I'd like every entry returned exactly as it is, with the images left out.

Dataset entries
====

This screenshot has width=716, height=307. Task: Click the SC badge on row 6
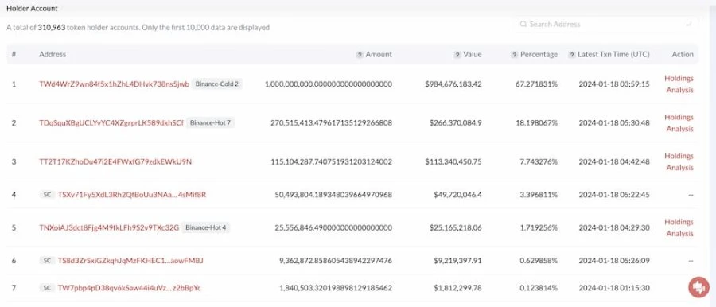click(47, 260)
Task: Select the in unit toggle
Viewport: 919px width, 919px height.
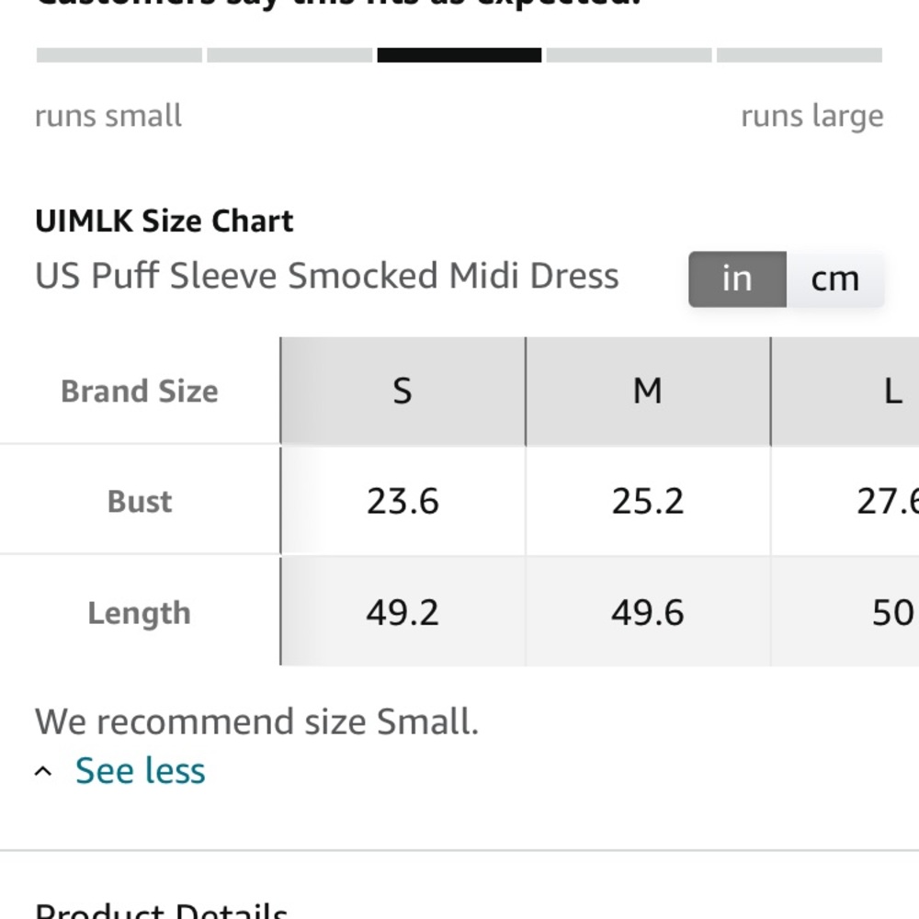Action: pos(737,279)
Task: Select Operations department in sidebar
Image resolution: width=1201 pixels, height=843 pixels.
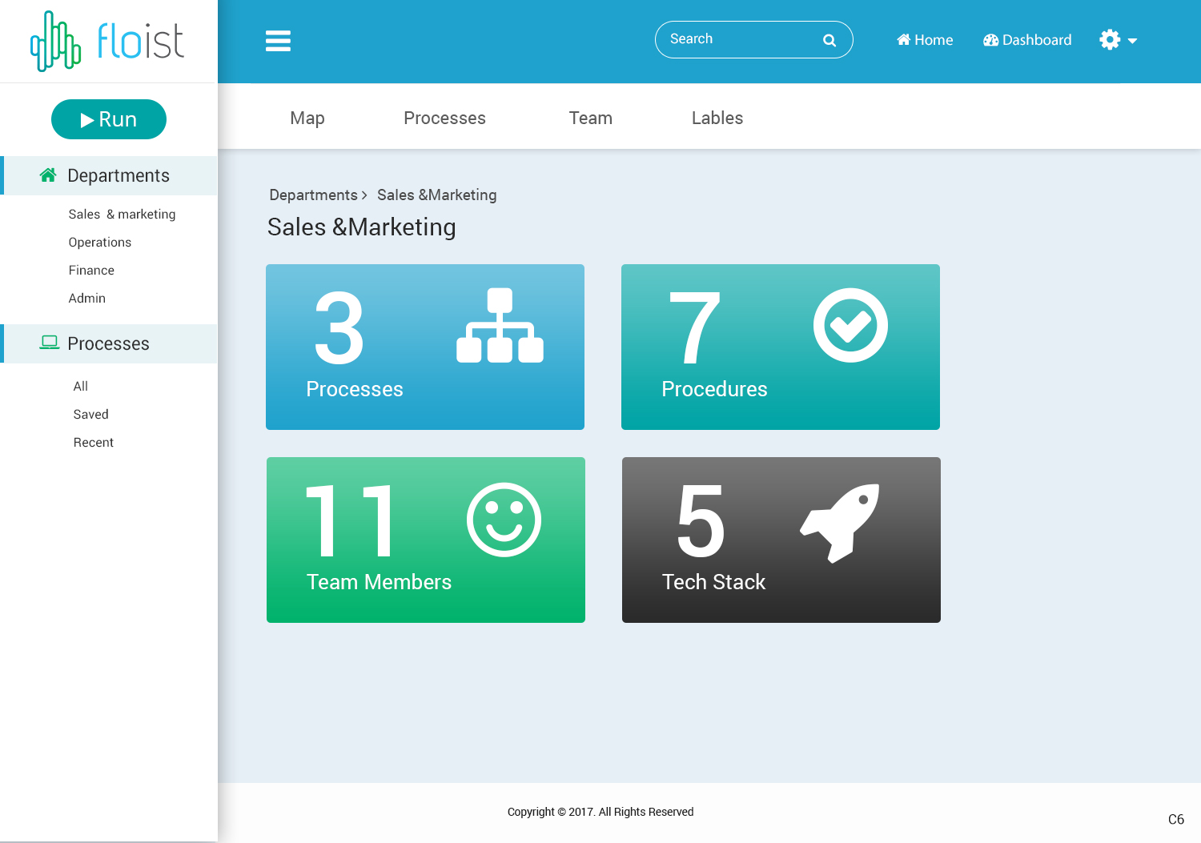Action: (x=99, y=242)
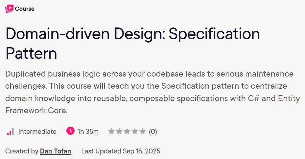Click the Intermediate skill level bars icon
The image size is (305, 159).
[10, 132]
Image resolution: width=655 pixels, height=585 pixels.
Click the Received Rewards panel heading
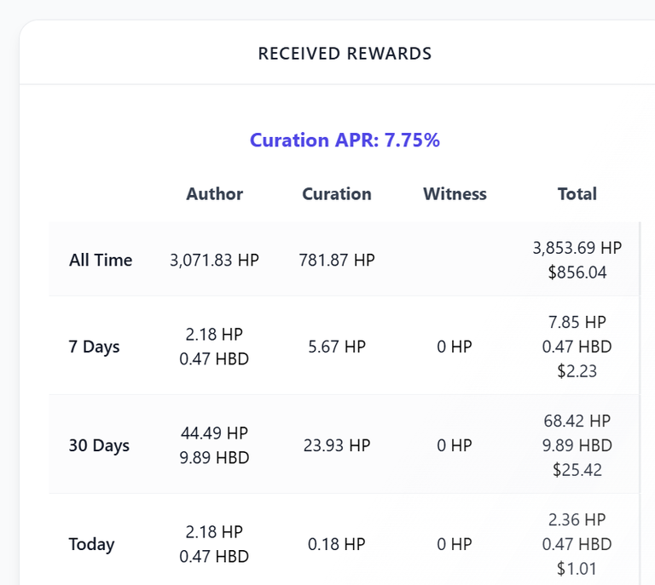345,54
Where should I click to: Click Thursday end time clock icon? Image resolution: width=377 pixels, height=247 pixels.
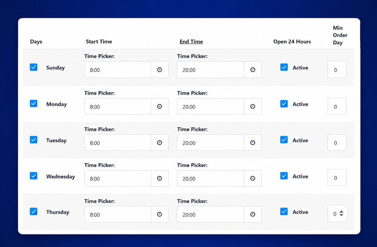[x=253, y=214]
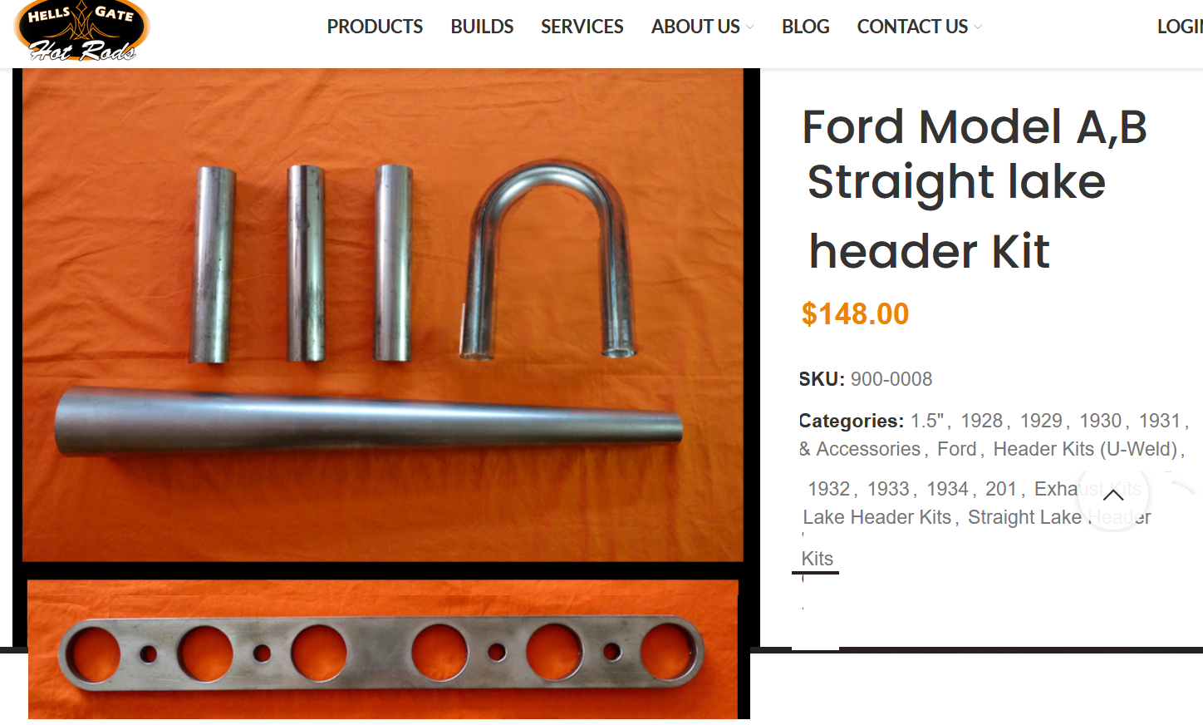Image resolution: width=1203 pixels, height=725 pixels.
Task: Open the 1931 category link
Action: pyautogui.click(x=1160, y=421)
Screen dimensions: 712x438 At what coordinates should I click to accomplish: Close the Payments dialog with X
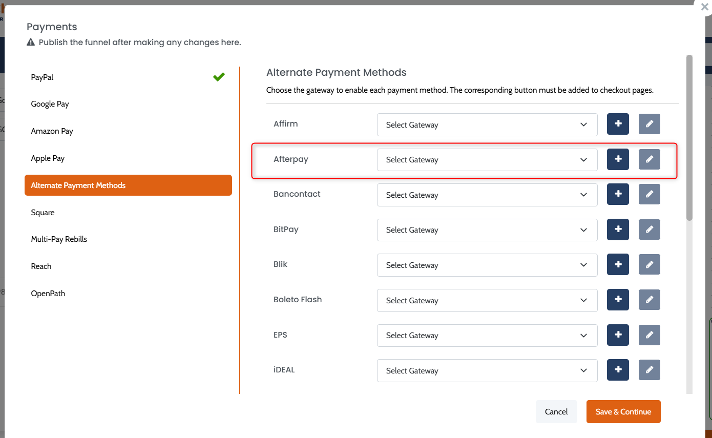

====

### EXPECTED ANSWER
This screenshot has width=716, height=307. Task: Click the SC badge on row 6
click(47, 260)
Task: Select the in unit toggle
Viewport: 919px width, 919px height.
Action: pos(737,279)
Task: Select Operations department in sidebar
Image resolution: width=1201 pixels, height=843 pixels.
Action: (x=99, y=242)
Click the Intermediate skill level bars icon
The image size is (305, 159).
[10, 132]
Image resolution: width=655 pixels, height=585 pixels.
Click the Received Rewards panel heading
345,54
Where should I click to: Click Thursday end time clock icon? Image resolution: width=377 pixels, height=247 pixels.
[x=253, y=214]
Image resolution: width=1203 pixels, height=725 pixels.
Task: Open the 1931 category link
Action: pyautogui.click(x=1160, y=421)
Screen dimensions: 712x438 At what coordinates should I click to accomplish: Close the Payments dialog with X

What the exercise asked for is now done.